- What is needed
Ignoring every picture, transcribe the data in full as it stands.

- Task material
# # # # # # #

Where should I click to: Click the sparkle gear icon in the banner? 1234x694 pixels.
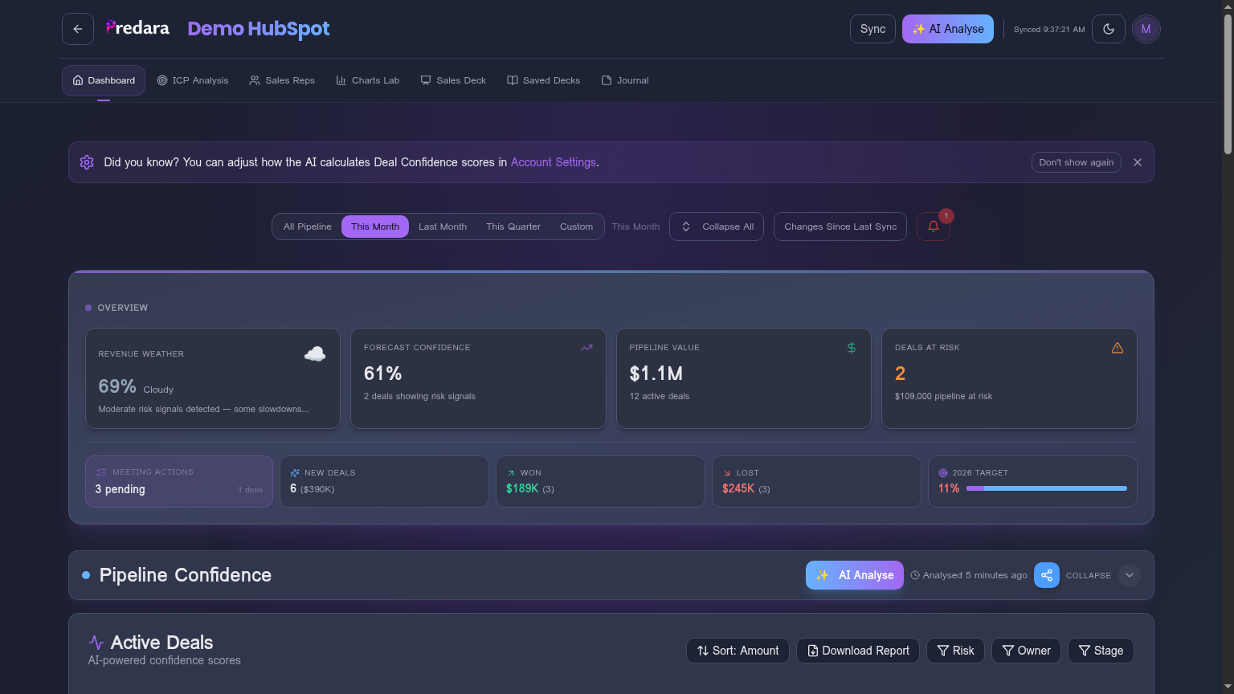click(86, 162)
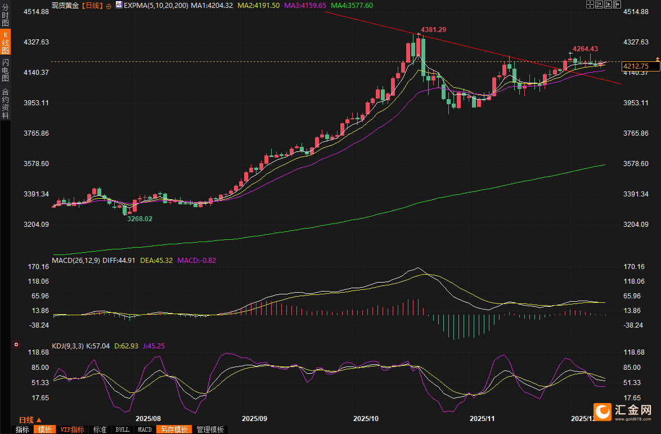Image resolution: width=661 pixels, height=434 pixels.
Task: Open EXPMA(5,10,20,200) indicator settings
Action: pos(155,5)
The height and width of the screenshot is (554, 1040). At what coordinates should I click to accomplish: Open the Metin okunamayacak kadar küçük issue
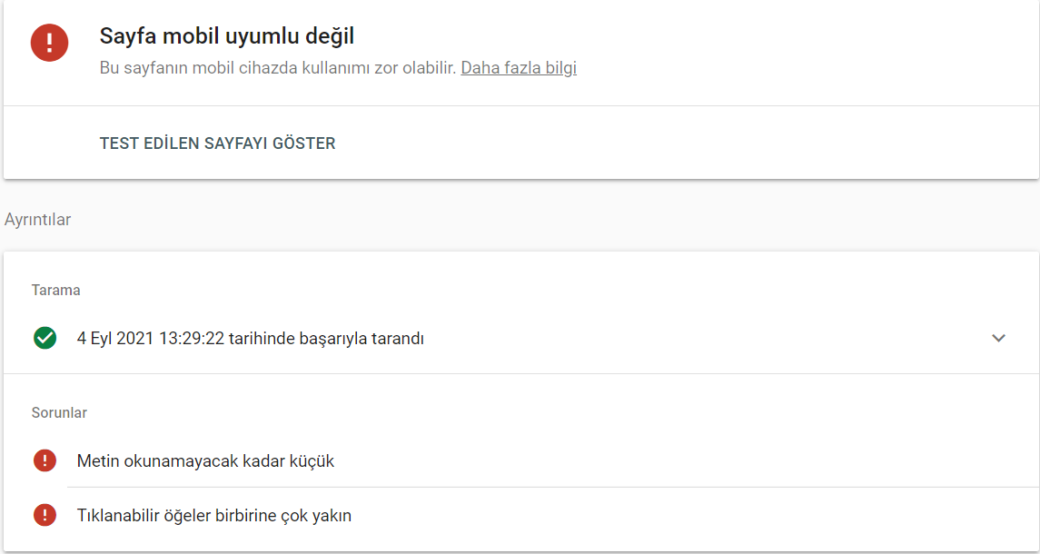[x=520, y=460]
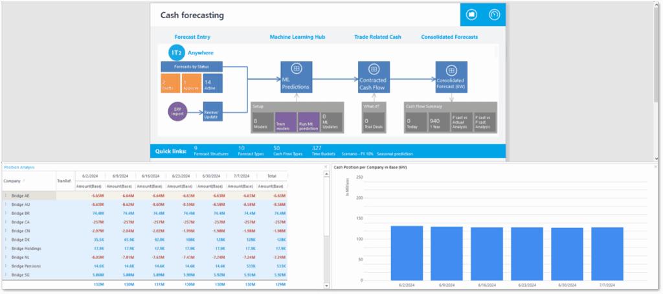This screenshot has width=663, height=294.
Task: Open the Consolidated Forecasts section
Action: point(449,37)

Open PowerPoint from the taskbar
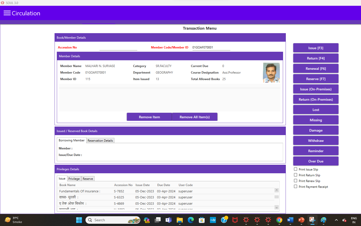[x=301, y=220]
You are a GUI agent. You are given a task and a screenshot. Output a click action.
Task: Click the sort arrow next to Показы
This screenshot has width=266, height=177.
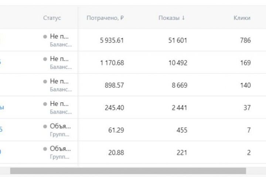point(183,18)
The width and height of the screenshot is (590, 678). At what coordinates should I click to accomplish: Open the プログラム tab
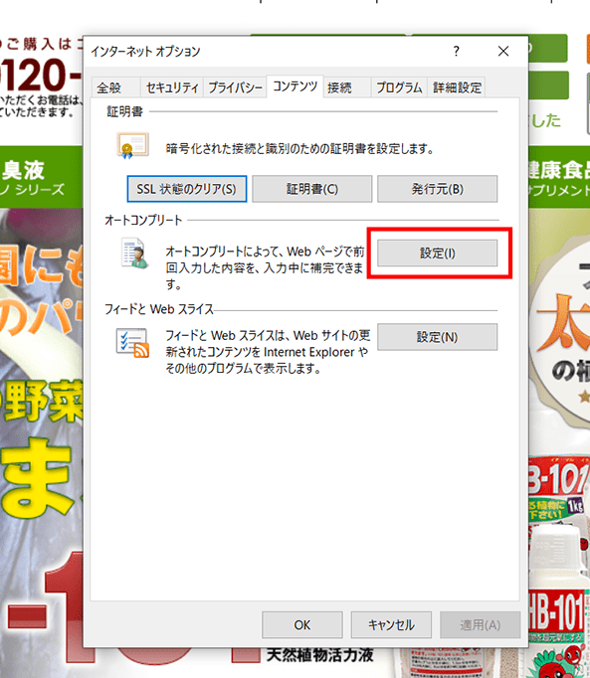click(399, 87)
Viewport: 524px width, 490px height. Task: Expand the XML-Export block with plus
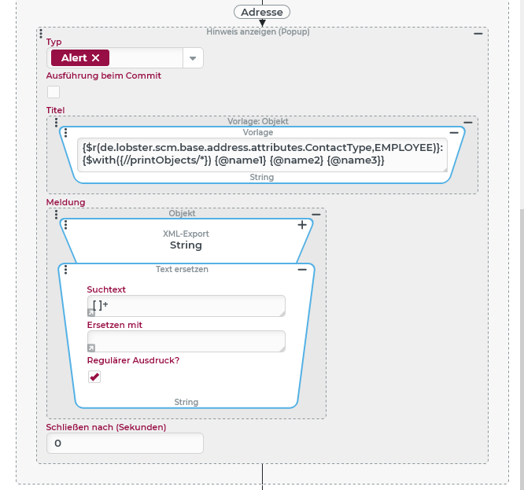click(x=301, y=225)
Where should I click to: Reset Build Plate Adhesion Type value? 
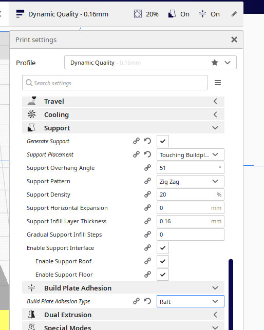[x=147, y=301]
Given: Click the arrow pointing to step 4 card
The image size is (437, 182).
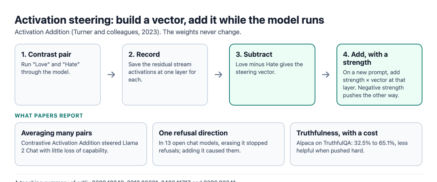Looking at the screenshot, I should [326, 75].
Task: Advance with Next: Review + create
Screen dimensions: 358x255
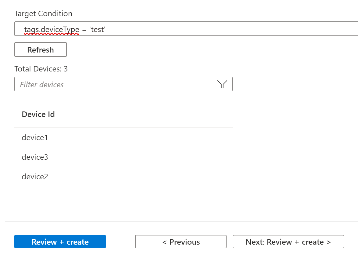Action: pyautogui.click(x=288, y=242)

# # # # # # #

- Problem solution
Where should I click to: Click the sparkle gear icon in the banner? 1234x694 pixels.
click(86, 162)
Image resolution: width=661 pixels, height=434 pixels.
Task: Open EXPMA(5,10,20,200) indicator settings
Action: pos(155,5)
The height and width of the screenshot is (554, 1040). At what coordinates should I click to accomplish: Open the Metin okunamayacak kadar küçük issue
[x=520, y=460]
This screenshot has width=663, height=294.
Task: Open the Consolidated Forecasts section
Action: point(449,37)

Open PowerPoint from the taskbar
[x=301, y=220]
You are a GUI agent. You are given a task and a screenshot. Output a click action.
Task: Click the sort arrow next to Показы
This screenshot has width=266, height=177.
point(183,18)
The width and height of the screenshot is (590, 678). At what coordinates should I click to accomplish: Open the プログラム tab
click(399, 87)
Viewport: 524px width, 490px height. Task: Expand the XML-Export block with plus
click(x=301, y=225)
Where should I click to: Reset Build Plate Adhesion Type value? 
[x=147, y=301]
Given: Click the arrow pointing to step 4 card
The image size is (437, 182).
Looking at the screenshot, I should [326, 75].
Task: Advance with Next: Review + create
Screen dimensions: 358x255
Action: pyautogui.click(x=288, y=242)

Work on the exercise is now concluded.